In the June 30 negotiations among European Union leaders about who will hold the top posts in the EU, Bulgaria turned down the position of EU foreign policy chief, Prime Minister Boiko Borissov told reporters.
“What is more important to us – a commissioner with a real portfolio, or a senior European negotiator,” Borissov said on July 1, according to a report by Bulgarian National Radio.
On June 30, the European Council failed to come up with an agreement on who will hold the bloc’s top posts. Talks resumed on the morning of July 1, again with no result, and now reportedly are to continue on July 2.
Media reports said that the name of Mariya Gabriel, currently Bulgaria’s European Commissioner and holder of the digital society portfolio, had been mooted as the next EU foreign policy chief.

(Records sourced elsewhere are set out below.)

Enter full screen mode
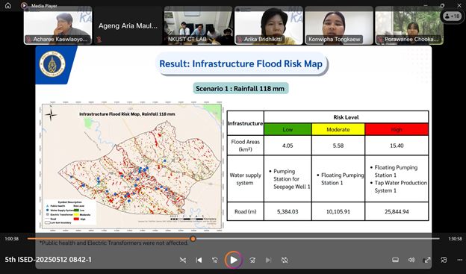This screenshot has width=466, height=274. (427, 260)
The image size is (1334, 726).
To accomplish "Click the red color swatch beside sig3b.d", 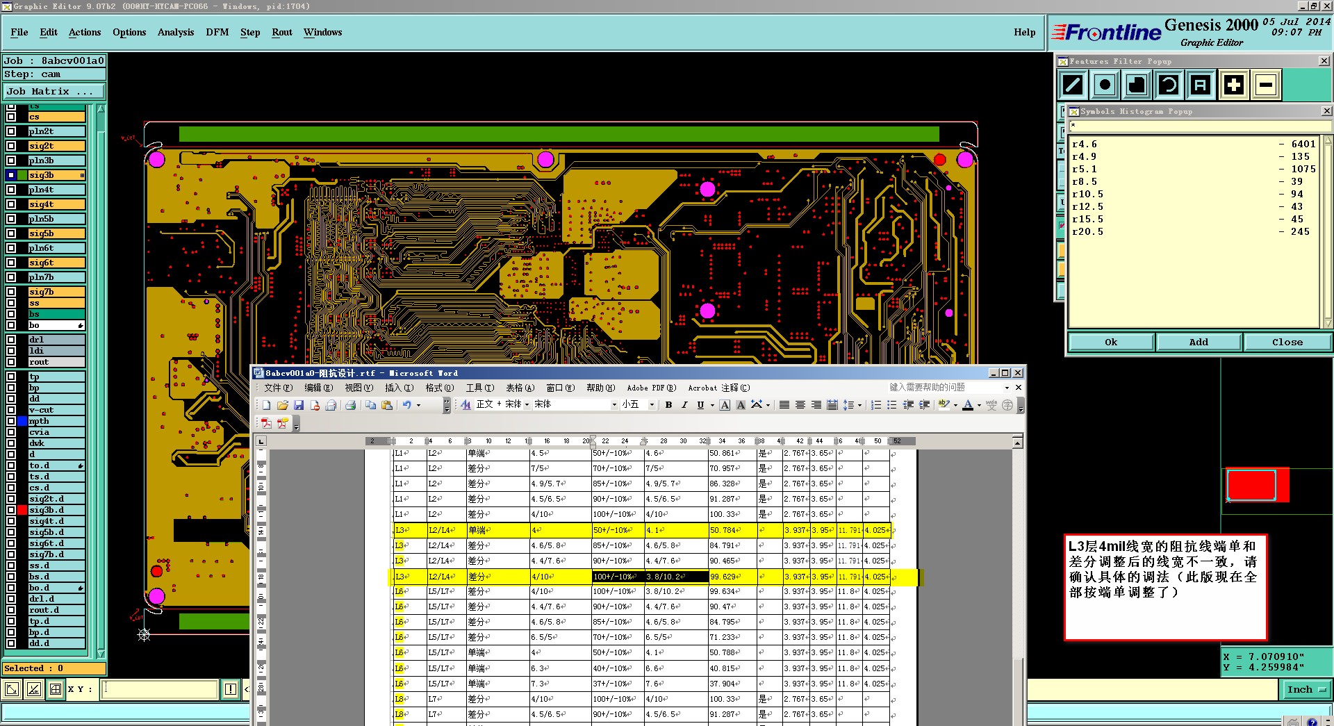I will pyautogui.click(x=22, y=510).
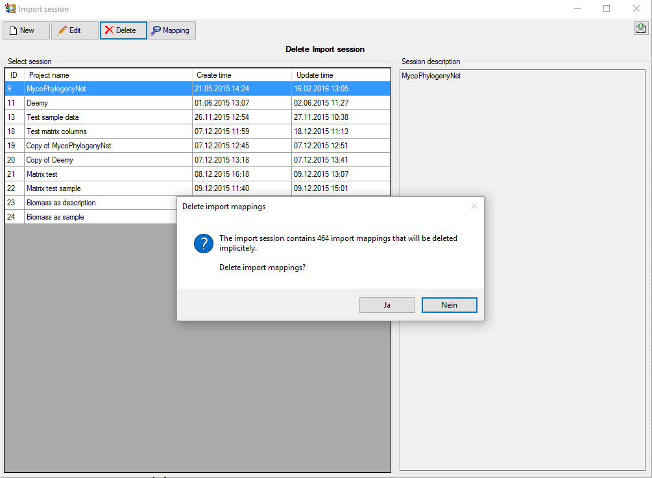Click the ID column header

coord(14,75)
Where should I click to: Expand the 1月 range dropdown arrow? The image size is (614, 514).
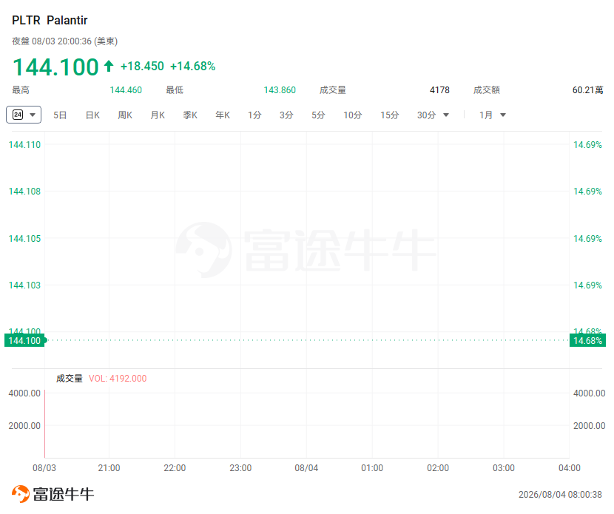click(x=503, y=115)
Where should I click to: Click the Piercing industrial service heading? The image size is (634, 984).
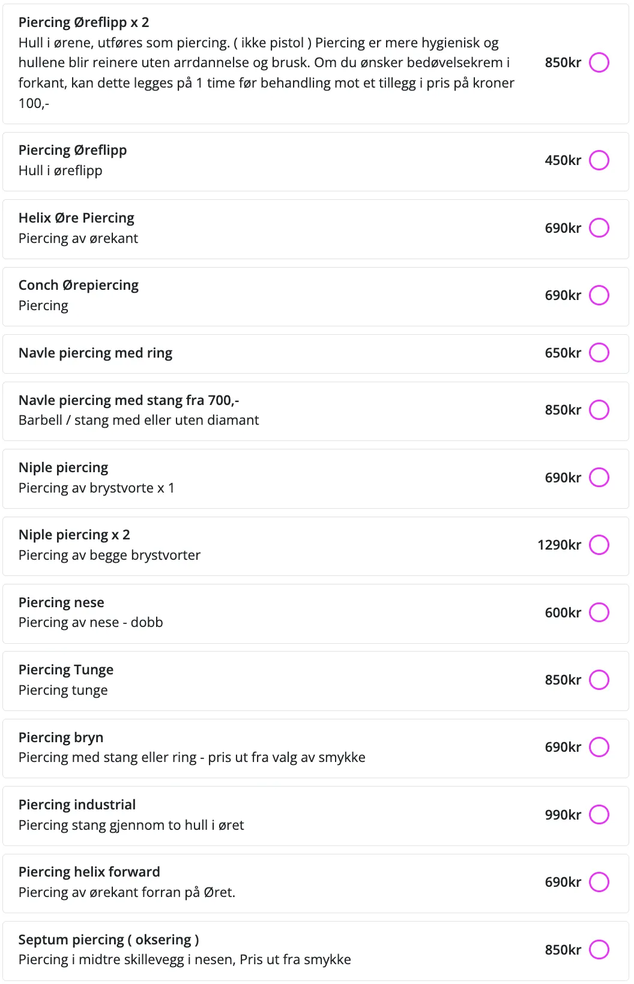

Borissov also rejected claims that Bulgaria’s Kristalina Georgieva, twice a European Commissioner and a senior World Bank official, was being tipped to be the next President of the European Council.
With the lack of agreement in negotiations, there was no way this would happen, he said.
Borissov, who had said that he stood firmly behind the candidacy of Manfred Weber as the European People’s Party candidate to be President of the European, hinted after talks with centre-left candidate Frans Timmermans that he could reconsider his position.
Some media reports on July 1, quoting diplomatic sources, said that Timmermans could become President of the European Commission, while Weber would be handed the post of European Parliament President.
Negotiations on the posts are complicated not only by the respective demands of the different leaders of EU governments, but also by the EU’s principle that in sharing out the top posts in the bloc, there should be balance of gender, geographical and political factors.